Update vom 2. Juni, 15.25 Uhr: Starkregen sorgt auch in Italien für Ausnahmezustände. Ungewöhnlich große Wassermengen des Flusses Natisone in der Provinz Udine rissen am Freitag zwei Frauen und einen Mann mit. Die Suche blieb bis Sonntag ergebnislos. Dann wurden weiter flussabwärts die Leichen der beiden Frauen gefunden, wie stol.it berichtet. Die Bergungsarbeiten laufen dem Bericht zufolge. Die Suche nach dem Mann werde fortgesetzt, hieß es.
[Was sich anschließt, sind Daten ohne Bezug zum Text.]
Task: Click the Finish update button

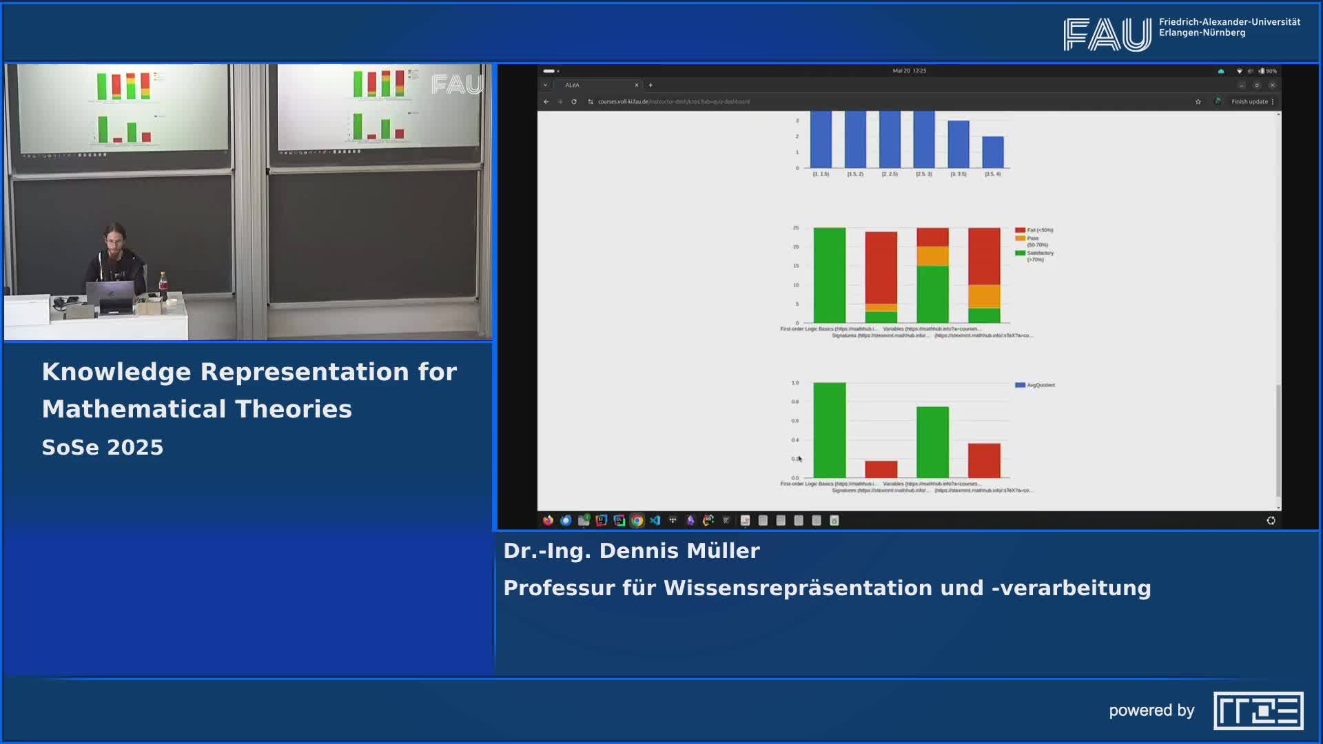Action: [1249, 101]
Update vom 1. Juni 2024, 18.22 Uhr: Noch immer dauert die Suche nach den drei vermissten Personen weiter an. Obwohl der Fluss bereits Hochwasser hatte und es weiter regnete, beschlossen die Personen am Freitag (31. Mai) an ihm entlangzuspazieren. Doch der steigende Pegel holte die Spaziergänger ein. Auf einem Video sollen die drei Personen zu sehen sein, kurz bevor sie von den Fluten mitgerissen wurden. Veröffentlicht wurde das Video unter anderem auf dem italienischen Portal today.it. Es zeigt drei Personen, denen das Wasser bis zu den Oberschenkeln geht. Sie halten sich aneinander fest – letztlich konnten sie der Kraft des Flusses jedoch offenbar nicht standhalten. Laut des Portals soll der Fluss unter Einheimischen dafür bekannt sein, häufig von Überschwemmungen betroffen zu sein.

Unwetter in Italien: Wassermassen reißen drei junge Menschen mit – Neue Details bekannt

Update vom 1. Juni, 14.53 Uhr: Am Samstagmorgen wurden die Bewohner eines Ortes in Südtirol durch das ohrenbetäubende Donnern von herabstürzenden Felsbrocken geweckt. Der seit Tagen anhaltende Regen hatte den Boden aufgespült und die Felsen so gelöst. Die Feuerwehr konnte den Felsabgang bei Mühlen in Taufers auf Video festhalten.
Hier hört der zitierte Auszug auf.